_Work task_
Your response should match the records line for line.

_Dataset excerpts_
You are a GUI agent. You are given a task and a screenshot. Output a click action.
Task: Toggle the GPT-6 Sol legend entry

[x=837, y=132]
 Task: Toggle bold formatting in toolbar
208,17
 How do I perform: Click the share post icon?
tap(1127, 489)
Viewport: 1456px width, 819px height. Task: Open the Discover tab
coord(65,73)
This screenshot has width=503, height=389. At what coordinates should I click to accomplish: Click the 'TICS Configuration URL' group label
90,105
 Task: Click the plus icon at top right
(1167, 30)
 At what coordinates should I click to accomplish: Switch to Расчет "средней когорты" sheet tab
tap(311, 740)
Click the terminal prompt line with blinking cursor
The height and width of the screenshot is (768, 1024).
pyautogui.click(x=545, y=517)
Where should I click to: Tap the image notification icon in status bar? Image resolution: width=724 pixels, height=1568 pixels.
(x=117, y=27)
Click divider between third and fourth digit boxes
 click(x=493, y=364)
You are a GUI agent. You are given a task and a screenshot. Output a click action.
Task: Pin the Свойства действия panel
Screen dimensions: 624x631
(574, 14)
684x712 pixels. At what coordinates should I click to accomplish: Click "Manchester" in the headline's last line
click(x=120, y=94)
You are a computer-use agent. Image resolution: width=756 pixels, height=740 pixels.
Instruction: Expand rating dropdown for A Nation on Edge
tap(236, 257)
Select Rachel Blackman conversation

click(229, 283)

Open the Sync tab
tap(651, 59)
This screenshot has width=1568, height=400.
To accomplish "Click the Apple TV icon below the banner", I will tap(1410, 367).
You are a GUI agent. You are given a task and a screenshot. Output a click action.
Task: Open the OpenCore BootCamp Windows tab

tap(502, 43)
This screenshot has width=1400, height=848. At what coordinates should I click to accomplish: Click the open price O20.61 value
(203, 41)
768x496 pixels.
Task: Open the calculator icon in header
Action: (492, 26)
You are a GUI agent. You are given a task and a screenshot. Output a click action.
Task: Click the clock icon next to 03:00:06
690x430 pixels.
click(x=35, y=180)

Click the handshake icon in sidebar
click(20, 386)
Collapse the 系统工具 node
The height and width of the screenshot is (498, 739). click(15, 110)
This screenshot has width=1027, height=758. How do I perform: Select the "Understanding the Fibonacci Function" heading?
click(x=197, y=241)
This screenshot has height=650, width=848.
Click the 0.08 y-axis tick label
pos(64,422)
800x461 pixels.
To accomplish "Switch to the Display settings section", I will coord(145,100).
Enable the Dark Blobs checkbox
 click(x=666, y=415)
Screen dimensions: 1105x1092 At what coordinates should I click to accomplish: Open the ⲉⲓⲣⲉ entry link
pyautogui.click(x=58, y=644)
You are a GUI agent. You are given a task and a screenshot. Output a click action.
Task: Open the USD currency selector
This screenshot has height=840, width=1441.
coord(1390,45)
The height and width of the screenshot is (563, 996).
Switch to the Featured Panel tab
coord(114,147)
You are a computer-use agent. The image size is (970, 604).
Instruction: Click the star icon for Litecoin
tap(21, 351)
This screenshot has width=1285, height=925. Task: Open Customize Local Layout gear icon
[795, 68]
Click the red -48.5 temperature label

_Written solution_
You are a GUI agent. You are given a task and a screenshot. Output a click action.
Task: Toggle the GPT-6 Sol legend entry

[x=837, y=132]
 Task: Toggle bold formatting in toolbar
208,17
 How do I perform: Click the share post icon?
tap(1127, 489)
Viewport: 1456px width, 819px height. Task: Open the Discover tab
coord(65,73)
This screenshot has width=503, height=389. At what coordinates should I click to accomplish: Click the 'TICS Configuration URL' group label
90,105
 Task: Click the plus icon at top right
(1167, 30)
 At what coordinates should I click to accomplish: Switch to Расчет "средней когорты" sheet tab
tap(311, 740)
Click the terminal prompt line with blinking cursor
The height and width of the screenshot is (768, 1024).
pyautogui.click(x=545, y=517)
Where should I click to: Tap the image notification icon in status bar? Image resolution: width=724 pixels, height=1568 pixels.
(x=117, y=27)
Click divider between third and fourth digit boxes
 click(x=493, y=364)
You are a GUI agent. You are given a task and a screenshot. Output a click action.
Task: Pin the Свойства действия panel
Screen dimensions: 624x631
(574, 14)
684x712 pixels. At what coordinates should I click to accomplish: Click "Manchester" in the headline's last line
click(x=120, y=94)
You are a computer-use agent. Image resolution: width=756 pixels, height=740 pixels.
Instruction: Expand rating dropdown for A Nation on Edge
tap(236, 257)
Select Rachel Blackman conversation

click(229, 283)

Open the Sync tab
tap(651, 59)
This screenshot has width=1568, height=400.
To accomplish "Click the Apple TV icon below the banner", I will tap(1410, 367).
You are a GUI agent. You are given a task and a screenshot. Output a click action.
Task: Open the OpenCore BootCamp Windows tab

tap(502, 43)
This screenshot has width=1400, height=848. At what coordinates should I click to accomplish: Click the open price O20.61 value
(203, 41)
768x496 pixels.
Task: Open the calculator icon in header
Action: (492, 26)
You are a GUI agent. You are given a task and a screenshot. Output a click action.
Task: Click the clock icon next to 03:00:06
690x430 pixels.
click(x=35, y=180)

Click the handshake icon in sidebar
click(20, 386)
Collapse the 系统工具 node
The height and width of the screenshot is (498, 739). click(15, 110)
This screenshot has width=1027, height=758. How do I perform: Select the "Understanding the Fibonacci Function" heading?
click(x=197, y=241)
This screenshot has height=650, width=848.
Click the 0.08 y-axis tick label
pos(64,422)
800x461 pixels.
To accomplish "Switch to the Display settings section", I will coord(145,100).
Enable the Dark Blobs checkbox
 click(x=666, y=415)
Screen dimensions: 1105x1092 At what coordinates should I click to accomplish: Open the ⲉⲓⲣⲉ entry link
pyautogui.click(x=58, y=644)
You are a GUI agent. You are given a task and a screenshot. Output a click action.
Task: Open the USD currency selector
This screenshot has height=840, width=1441.
coord(1390,45)
The height and width of the screenshot is (563, 996).
Switch to the Featured Panel tab
coord(114,147)
You are a computer-use agent. The image size is (970, 604).
Instruction: Click the star icon for Litecoin
tap(21, 351)
This screenshot has width=1285, height=925. Task: Open Customize Local Layout gear icon
[795, 68]
Click the red -48.5 temperature label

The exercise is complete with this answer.